Restrictions of Websites

#Node #Crawler

The original Chinese article is written by ninthakeey. It has been translated and remixed by Datumorphism

Beware that scraping data off websites is neither always allowed nor as easy as a few lines of code. The preceding articles enable you to scrape many data, however, man websites have counter measures. In this article, we will be dealing with some of the common ones.

Request Frequency

Some websites have limitations on the frequency of API requests. The solution to this is simply a brief pause after each request. In Node.js, the function setInterval enables this.

// ... require packages here

// define the function fetch to get data
const fetch = (aid) => superagent
		.get('https://api.bilibili.com/x/web-interface/archive/stat')
		.query({ aid:aid })
		.then(res => {
			const data = res.body.data
			dao.saveData(data, (err,res)=>{
				console.log('saved data, aid=' + aid)
			})
		})
		.catch(err => console.error(err))
// fetch data for every 2000ms
// increment aid to scrape other aid's
let aid = 26186448
setInterval(() => fetch(aid++), 2000)
setInterval

setInterval is used as

setInterval(function(){ alert("Hello"); }, 3000);

The function inside is a callback function.

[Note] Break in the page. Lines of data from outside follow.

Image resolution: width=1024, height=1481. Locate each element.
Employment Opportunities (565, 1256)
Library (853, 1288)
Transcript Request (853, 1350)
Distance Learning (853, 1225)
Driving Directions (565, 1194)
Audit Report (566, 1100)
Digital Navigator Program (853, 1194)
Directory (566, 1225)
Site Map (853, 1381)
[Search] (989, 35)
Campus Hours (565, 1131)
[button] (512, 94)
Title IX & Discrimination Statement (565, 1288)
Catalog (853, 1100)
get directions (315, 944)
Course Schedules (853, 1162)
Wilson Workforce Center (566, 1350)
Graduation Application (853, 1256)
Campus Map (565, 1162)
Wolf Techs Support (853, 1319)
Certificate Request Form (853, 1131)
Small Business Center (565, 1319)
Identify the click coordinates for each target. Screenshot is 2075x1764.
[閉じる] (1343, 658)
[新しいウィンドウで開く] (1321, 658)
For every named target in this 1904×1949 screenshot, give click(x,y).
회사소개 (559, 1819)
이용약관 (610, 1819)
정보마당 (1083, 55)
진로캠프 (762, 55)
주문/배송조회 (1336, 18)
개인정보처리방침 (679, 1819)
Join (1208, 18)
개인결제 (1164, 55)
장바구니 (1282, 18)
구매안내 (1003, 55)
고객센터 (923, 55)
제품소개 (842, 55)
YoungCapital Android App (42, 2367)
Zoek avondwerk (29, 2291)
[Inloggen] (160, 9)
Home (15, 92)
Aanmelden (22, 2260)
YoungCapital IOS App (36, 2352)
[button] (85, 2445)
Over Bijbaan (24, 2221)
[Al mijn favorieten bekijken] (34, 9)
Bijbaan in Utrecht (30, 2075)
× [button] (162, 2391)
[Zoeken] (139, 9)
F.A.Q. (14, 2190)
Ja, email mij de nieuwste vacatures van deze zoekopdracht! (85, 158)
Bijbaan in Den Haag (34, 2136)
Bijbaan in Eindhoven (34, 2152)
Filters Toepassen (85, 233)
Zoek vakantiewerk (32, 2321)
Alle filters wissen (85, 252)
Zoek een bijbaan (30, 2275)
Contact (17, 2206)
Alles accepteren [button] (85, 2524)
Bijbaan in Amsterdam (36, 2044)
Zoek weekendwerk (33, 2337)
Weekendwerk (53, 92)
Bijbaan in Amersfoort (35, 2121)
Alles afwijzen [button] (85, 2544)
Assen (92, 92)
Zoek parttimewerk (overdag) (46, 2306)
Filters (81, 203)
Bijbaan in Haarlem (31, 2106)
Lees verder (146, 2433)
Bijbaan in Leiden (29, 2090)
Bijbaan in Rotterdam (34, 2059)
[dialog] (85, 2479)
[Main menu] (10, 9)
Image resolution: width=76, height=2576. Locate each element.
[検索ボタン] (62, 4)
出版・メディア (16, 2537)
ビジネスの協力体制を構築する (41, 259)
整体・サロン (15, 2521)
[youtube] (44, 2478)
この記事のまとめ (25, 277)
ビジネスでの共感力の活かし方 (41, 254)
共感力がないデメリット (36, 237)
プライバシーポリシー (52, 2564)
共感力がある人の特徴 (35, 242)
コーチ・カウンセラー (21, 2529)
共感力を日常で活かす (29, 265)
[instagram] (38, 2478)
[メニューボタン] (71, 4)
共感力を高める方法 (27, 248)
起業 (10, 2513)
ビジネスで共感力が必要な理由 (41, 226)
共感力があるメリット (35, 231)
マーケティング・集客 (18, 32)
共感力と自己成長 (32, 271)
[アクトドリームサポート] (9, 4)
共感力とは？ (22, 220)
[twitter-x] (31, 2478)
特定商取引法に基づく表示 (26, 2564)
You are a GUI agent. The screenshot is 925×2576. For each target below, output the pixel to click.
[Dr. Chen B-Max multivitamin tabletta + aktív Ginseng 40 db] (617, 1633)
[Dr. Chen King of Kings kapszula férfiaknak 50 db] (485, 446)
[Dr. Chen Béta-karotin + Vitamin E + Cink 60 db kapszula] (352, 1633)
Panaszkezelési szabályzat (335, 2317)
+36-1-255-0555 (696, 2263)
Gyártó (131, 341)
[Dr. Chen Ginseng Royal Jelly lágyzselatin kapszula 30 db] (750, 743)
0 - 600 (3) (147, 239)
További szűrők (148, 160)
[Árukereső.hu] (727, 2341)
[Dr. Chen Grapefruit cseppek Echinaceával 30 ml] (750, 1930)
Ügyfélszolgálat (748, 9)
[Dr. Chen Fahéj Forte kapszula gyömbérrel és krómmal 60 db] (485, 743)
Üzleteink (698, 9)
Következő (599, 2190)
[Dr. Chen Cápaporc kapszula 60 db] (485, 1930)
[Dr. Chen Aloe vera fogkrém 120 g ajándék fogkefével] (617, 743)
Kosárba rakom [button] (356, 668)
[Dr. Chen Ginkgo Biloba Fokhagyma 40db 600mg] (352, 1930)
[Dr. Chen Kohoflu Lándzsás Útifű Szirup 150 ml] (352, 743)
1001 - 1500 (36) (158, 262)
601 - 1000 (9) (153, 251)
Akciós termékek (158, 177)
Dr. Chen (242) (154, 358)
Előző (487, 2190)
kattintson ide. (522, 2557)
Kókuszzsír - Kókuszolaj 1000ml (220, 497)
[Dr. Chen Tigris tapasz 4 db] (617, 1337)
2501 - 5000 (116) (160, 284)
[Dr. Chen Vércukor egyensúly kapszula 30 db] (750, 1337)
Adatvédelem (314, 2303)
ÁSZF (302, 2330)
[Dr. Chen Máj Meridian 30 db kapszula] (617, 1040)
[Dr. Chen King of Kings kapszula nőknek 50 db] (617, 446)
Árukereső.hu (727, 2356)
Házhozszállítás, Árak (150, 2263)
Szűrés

As mentioned previously, () => defines a function. In our case, we have called the function fetch increment aid using aid++.

Node.js provides other approaches such as the new ES8 syntax async/await which make it possible to rewrite the code into function chaining again.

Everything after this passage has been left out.